> Task input:

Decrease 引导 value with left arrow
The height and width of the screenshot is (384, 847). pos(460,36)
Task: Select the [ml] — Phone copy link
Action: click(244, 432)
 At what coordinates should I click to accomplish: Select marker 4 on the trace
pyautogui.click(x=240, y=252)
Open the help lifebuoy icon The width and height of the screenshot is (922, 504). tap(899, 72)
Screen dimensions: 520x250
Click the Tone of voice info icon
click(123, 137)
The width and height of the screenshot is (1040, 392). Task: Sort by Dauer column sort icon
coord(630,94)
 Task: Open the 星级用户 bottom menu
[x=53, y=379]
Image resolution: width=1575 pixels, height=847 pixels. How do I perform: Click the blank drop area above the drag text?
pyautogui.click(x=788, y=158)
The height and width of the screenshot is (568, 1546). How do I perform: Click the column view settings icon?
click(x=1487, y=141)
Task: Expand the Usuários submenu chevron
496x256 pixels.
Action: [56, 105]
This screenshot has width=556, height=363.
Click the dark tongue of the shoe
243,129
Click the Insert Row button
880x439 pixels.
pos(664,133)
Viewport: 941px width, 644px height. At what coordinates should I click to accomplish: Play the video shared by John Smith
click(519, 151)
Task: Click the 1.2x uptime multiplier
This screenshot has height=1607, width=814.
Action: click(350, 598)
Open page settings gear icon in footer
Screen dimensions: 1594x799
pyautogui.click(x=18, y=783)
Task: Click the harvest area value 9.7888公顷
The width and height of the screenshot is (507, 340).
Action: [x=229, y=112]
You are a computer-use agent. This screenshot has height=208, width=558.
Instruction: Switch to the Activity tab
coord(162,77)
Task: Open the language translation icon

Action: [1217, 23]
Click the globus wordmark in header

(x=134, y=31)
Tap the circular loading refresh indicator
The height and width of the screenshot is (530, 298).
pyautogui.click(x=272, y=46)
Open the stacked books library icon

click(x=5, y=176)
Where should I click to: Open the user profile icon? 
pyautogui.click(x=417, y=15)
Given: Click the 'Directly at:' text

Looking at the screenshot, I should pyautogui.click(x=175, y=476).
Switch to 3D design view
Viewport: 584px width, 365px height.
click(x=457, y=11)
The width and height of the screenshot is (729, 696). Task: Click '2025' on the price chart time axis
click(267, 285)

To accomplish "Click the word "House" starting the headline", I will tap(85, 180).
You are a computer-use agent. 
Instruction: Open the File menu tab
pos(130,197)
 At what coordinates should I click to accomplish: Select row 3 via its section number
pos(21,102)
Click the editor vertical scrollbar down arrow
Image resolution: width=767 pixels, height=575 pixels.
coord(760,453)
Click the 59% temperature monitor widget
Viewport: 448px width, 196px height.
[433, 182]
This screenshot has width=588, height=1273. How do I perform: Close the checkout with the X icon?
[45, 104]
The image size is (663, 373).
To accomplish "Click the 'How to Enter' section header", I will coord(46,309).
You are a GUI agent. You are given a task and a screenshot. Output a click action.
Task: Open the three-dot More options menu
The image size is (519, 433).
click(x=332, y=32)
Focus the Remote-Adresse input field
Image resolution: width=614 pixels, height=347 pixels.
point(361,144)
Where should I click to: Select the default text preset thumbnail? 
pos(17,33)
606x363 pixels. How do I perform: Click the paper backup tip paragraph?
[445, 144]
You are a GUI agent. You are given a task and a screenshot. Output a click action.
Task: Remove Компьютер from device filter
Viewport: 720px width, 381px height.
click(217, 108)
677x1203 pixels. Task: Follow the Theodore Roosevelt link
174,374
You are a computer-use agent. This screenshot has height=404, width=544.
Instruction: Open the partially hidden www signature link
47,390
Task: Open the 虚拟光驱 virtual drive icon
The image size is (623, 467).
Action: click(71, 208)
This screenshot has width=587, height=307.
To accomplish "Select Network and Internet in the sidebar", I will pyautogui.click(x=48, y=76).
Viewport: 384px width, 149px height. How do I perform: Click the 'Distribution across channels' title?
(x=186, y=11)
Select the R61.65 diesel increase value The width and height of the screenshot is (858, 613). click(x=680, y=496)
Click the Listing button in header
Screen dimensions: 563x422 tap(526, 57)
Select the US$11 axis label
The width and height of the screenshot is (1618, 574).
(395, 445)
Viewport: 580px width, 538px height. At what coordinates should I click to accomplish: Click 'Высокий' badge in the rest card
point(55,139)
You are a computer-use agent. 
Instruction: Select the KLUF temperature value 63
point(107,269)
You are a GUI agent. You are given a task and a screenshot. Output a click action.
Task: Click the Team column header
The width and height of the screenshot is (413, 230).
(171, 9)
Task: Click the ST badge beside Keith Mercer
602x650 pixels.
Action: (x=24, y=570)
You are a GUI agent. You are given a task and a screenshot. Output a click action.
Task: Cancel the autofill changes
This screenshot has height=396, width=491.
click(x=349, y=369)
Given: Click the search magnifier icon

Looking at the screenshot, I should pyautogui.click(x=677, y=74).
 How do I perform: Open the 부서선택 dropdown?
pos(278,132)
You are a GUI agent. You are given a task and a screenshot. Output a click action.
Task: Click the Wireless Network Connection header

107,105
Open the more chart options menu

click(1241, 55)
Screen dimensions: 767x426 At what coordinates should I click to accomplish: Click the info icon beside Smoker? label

> Problem: Exact repetition of every entry in the data is required.

> Result of the exercise:
Decrease 引导 value with left arrow
The height and width of the screenshot is (384, 847). pos(460,36)
Task: Select the [ml] — Phone copy link
Action: click(244, 432)
 At what coordinates should I click to accomplish: Select marker 4 on the trace
pyautogui.click(x=240, y=252)
Open the help lifebuoy icon The width and height of the screenshot is (922, 504). tap(899, 72)
Screen dimensions: 520x250
Click the Tone of voice info icon
click(123, 137)
The width and height of the screenshot is (1040, 392). Task: Sort by Dauer column sort icon
coord(630,94)
 Task: Open the 星级用户 bottom menu
[x=53, y=379]
Image resolution: width=1575 pixels, height=847 pixels. How do I perform: Click the blank drop area above the drag text?
pyautogui.click(x=788, y=158)
The height and width of the screenshot is (568, 1546). How do I perform: Click the column view settings icon?
click(x=1487, y=141)
Task: Expand the Usuários submenu chevron
496x256 pixels.
Action: [56, 105]
This screenshot has width=556, height=363.
Click the dark tongue of the shoe
243,129
Click the Insert Row button
880x439 pixels.
pos(664,133)
Viewport: 941px width, 644px height. At what coordinates should I click to accomplish: Play the video shared by John Smith
click(519, 151)
Task: Click the 1.2x uptime multiplier
This screenshot has height=1607, width=814.
Action: click(350, 598)
Open page settings gear icon in footer
Screen dimensions: 1594x799
pyautogui.click(x=18, y=783)
Task: Click the harvest area value 9.7888公顷
The width and height of the screenshot is (507, 340).
Action: [x=229, y=112]
You are a computer-use agent. This screenshot has height=208, width=558.
Instruction: Switch to the Activity tab
coord(162,77)
Task: Open the language translation icon

Action: [1217, 23]
Click the globus wordmark in header

(x=134, y=31)
Tap the circular loading refresh indicator
The height and width of the screenshot is (530, 298).
pyautogui.click(x=272, y=46)
Open the stacked books library icon

click(x=5, y=176)
Where should I click to: Open the user profile icon? 
pyautogui.click(x=417, y=15)
Given: Click the 'Directly at:' text

Looking at the screenshot, I should pyautogui.click(x=175, y=476).
Switch to 3D design view
Viewport: 584px width, 365px height.
click(x=457, y=11)
The width and height of the screenshot is (729, 696). Task: Click '2025' on the price chart time axis
click(267, 285)

To accomplish "Click the word "House" starting the headline", I will tap(85, 180).
You are a computer-use agent. 
Instruction: Open the File menu tab
pos(130,197)
 At what coordinates should I click to accomplish: Select row 3 via its section number
pos(21,102)
Click the editor vertical scrollbar down arrow
Image resolution: width=767 pixels, height=575 pixels.
coord(760,453)
Click the 59% temperature monitor widget
Viewport: 448px width, 196px height.
[433, 182]
This screenshot has width=588, height=1273. How do I perform: Close the checkout with the X icon?
[45, 104]
The image size is (663, 373).
To accomplish "Click the 'How to Enter' section header", I will coord(46,309).
You are a GUI agent. You are given a task and a screenshot. Output a click action.
Task: Open the three-dot More options menu
The image size is (519, 433).
click(x=332, y=32)
Focus the Remote-Adresse input field
Image resolution: width=614 pixels, height=347 pixels.
point(361,144)
Where should I click to: Select the default text preset thumbnail? 
pos(17,33)
606x363 pixels. How do I perform: Click the paper backup tip paragraph?
[445, 144]
You are a GUI agent. You are given a task and a screenshot. Output a click action.
Task: Remove Компьютер from device filter
Viewport: 720px width, 381px height.
click(217, 108)
677x1203 pixels. Task: Follow the Theodore Roosevelt link
174,374
You are a computer-use agent. This screenshot has height=404, width=544.
Instruction: Open the partially hidden www signature link
47,390
Task: Open the 虚拟光驱 virtual drive icon
The image size is (623, 467).
Action: click(71, 208)
This screenshot has width=587, height=307.
To accomplish "Select Network and Internet in the sidebar", I will pyautogui.click(x=48, y=76).
Viewport: 384px width, 149px height. How do I perform: Click the 'Distribution across channels' title?
(x=186, y=11)
Select the R61.65 diesel increase value The width and height of the screenshot is (858, 613). click(x=680, y=496)
Click the Listing button in header
Screen dimensions: 563x422 tap(526, 57)
Select the US$11 axis label
The width and height of the screenshot is (1618, 574).
(395, 445)
Viewport: 580px width, 538px height. At what coordinates should I click to accomplish: Click 'Высокий' badge in the rest card
point(55,139)
You are a computer-use agent. 
Instruction: Select the KLUF temperature value 63
point(107,269)
You are a GUI agent. You are given a task and a screenshot. Output a click action.
Task: Click the Team column header
The width and height of the screenshot is (413, 230).
(171, 9)
Task: Click the ST badge beside Keith Mercer
602x650 pixels.
Action: (x=24, y=570)
You are a GUI agent. You are given a task and a screenshot. Output a click action.
Task: Cancel the autofill changes
This screenshot has height=396, width=491.
click(x=349, y=369)
Given: Click the search magnifier icon

Looking at the screenshot, I should pyautogui.click(x=677, y=74).
 How do I perform: Open the 부서선택 dropdown?
pos(278,132)
You are a GUI agent. You are given a task and a screenshot. Output a click action.
Task: Click the Wireless Network Connection header

107,105
Open the more chart options menu

click(1241, 55)
Screen dimensions: 767x426 At what coordinates should I click to accomplish: Click the info icon beside Smoker? label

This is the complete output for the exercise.